Task instructions: From the start of the records through the line holding "[1280, 373]", inclusive, rename "radio button" as "option button" and keep everything else unchanged. Leave the pictures out.

Material for this exercise:
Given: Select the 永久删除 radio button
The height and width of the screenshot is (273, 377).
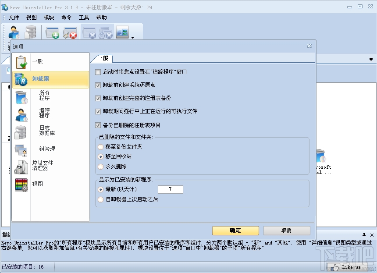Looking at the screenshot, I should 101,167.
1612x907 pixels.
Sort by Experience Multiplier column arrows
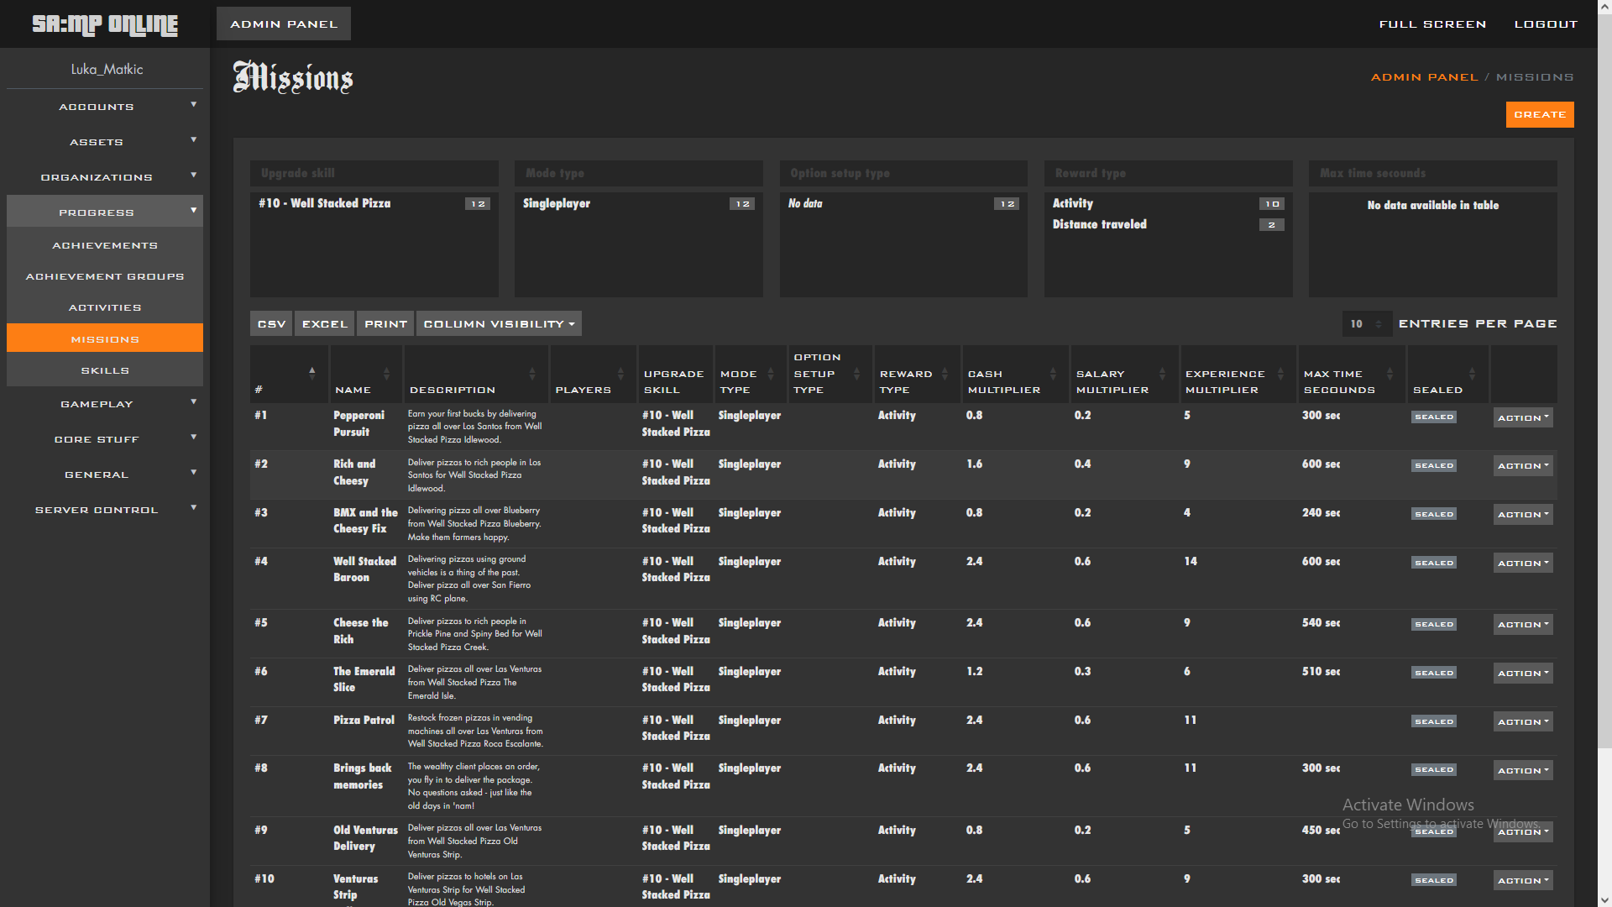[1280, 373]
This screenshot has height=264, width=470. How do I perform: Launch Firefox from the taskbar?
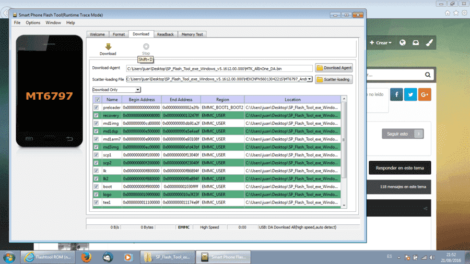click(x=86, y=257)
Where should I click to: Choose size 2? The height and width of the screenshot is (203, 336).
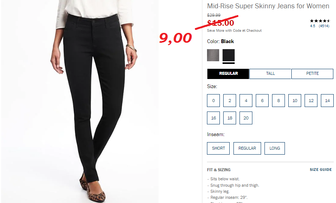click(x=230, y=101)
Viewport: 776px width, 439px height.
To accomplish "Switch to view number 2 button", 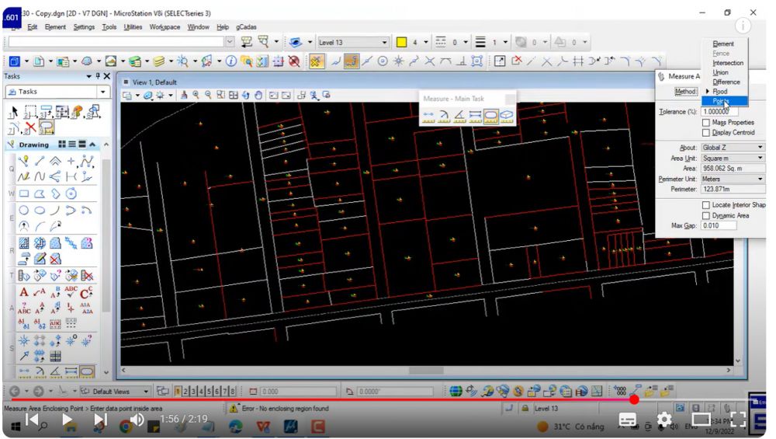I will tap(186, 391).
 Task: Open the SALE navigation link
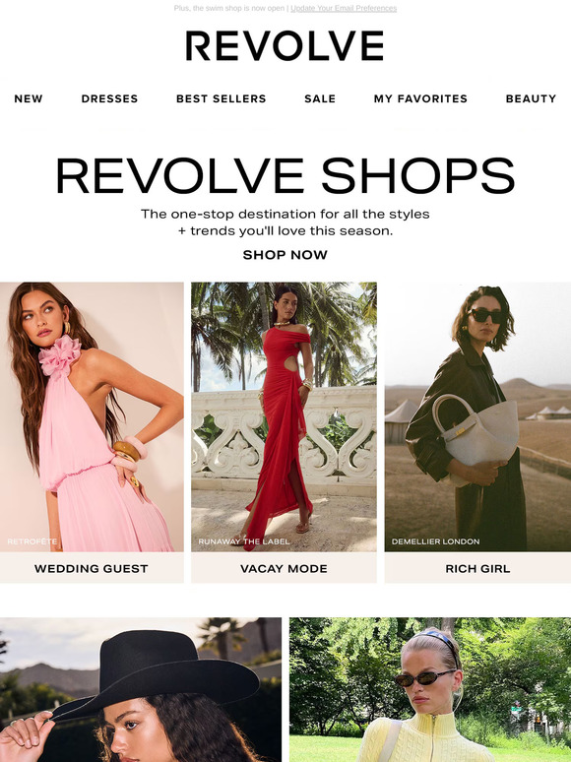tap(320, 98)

Reply:
Given: Select the 永久删除 option button
The height and width of the screenshot is (273, 377).
Looking at the screenshot, I should 101,167.
1612x907 pixels.
Sort by Experience Multiplier column arrows
[1280, 373]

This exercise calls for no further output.